EXTRACT TO READ:
Test-Driven Development

Overview

Write the test first. Watch it fail. Write minimal code to pass.

Core principle: If you didn't watch the test fail, you don't know if it tests the right thing.

Announce at start: "I'm using gambit:test-driven-development to implement this with the RED-GREEN-REFACTOR cycle."

Rigidity Level

LOW FREEDOM - Follow these exact steps in order. Do not adapt.

Violating the letter of the rules is violating the spirit of the rules.

Quick Reference

Phase	Action	Command Example	Expected Result
RED	Write failing test	`go test ./...`	FAIL (feature missing)
Verify RED	Confirm correct failure	Check error message	"function not found" or assertion fails
GREEN	Write minimal code	Implement feature	Test passes
Verify GREEN	All tests pass	`go test ./...`	All green, no warnings
REFACTOR	Clean up code	Improve while green	Tests still pass
COMMIT	Commit increment	`git commit`	Behavior captured

The Iron Law

code

NO PRODUCTION CODE WITHOUT A FAILING TEST FIRST

Write code before the test? Delete it. Start over.

No exceptions:

•Don't keep it as "reference"
•Don't "adapt" it while writing tests
•Don't look at it
•Delete means delete

Implement fresh from tests. Period.

When to Use

Always:

•New features
•Bug fixes
•Refactoring with behavior changes
•Any production code

Exceptions (ask your human partner):

•Throwaway prototypes (will be deleted)
•Generated code
•Configuration files

Thinking "skip TDD just this once"? Stop. That's rationalization.

The Process

1. RED - Write Failing Test

Write one minimal test showing what should happen.

Good example:

func TestRetryOperation_RetriesThreeTimes(t *testing.T) {
    attempts := 0
    operation := func() error {
        attempts++
        if attempts < 3 {
            return errors.New("fail")

RECORDED DATA:
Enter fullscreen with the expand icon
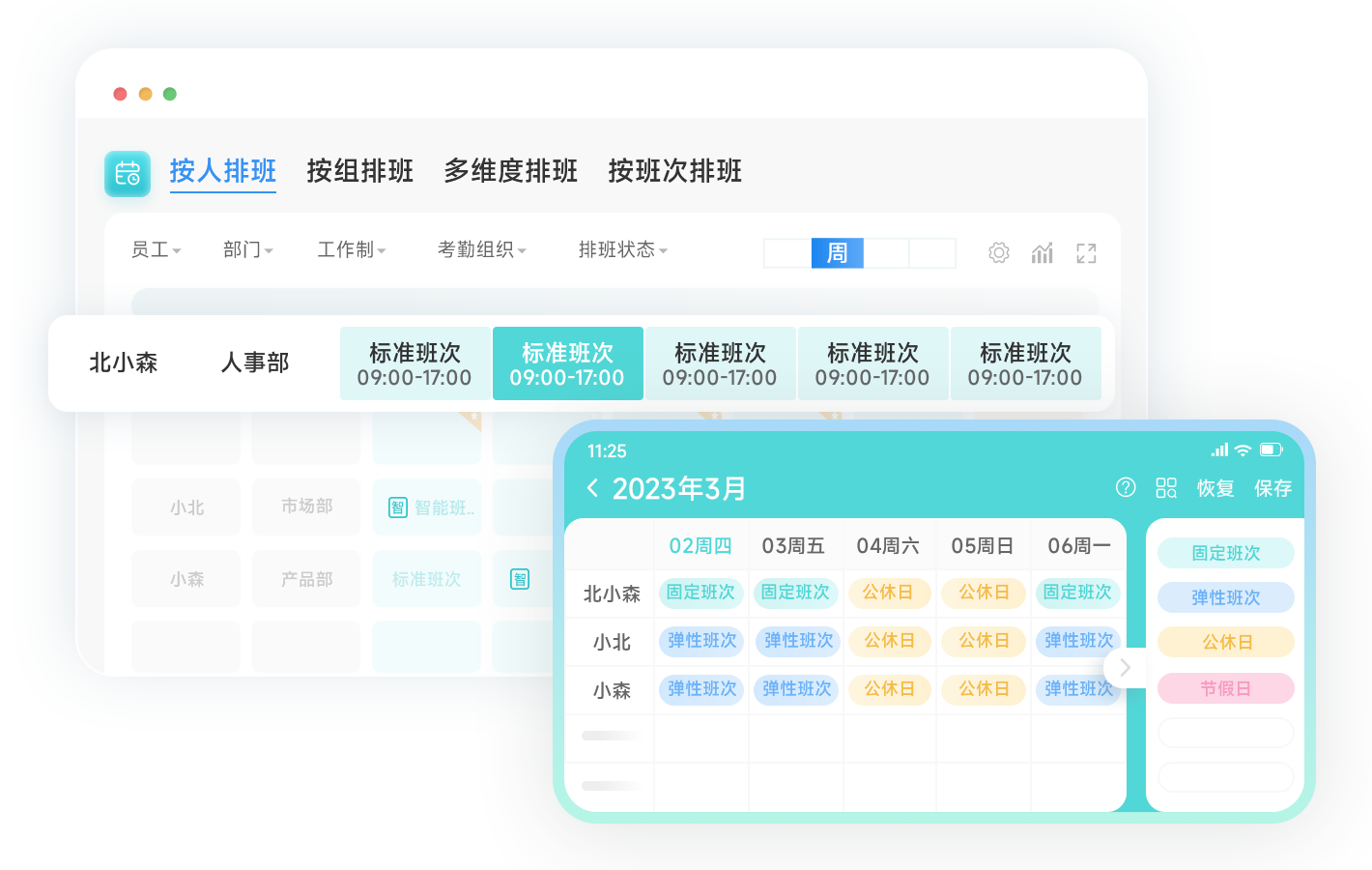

GIVEN TASK A: From the test-driven development page, quote the passage that begins at the words "Test-Driven Development" and stops after "the right thing.".
GIVEN TASK B: Translate this sentence from the test-driven development page into Spanish: "Write one minimal test showing what should happen."
The data is separate from the test-driven development page.

CORRECT RESULT A:
Test-Driven Development

Overview

Write the test first. Watch it fail. Write minimal code to pass.

Core principle: If you didn't watch the test fail, you don't know if it tests the right thing.

CORRECT RESULT B: Escribe una prueba mínima que muestre lo que debería ocurrir.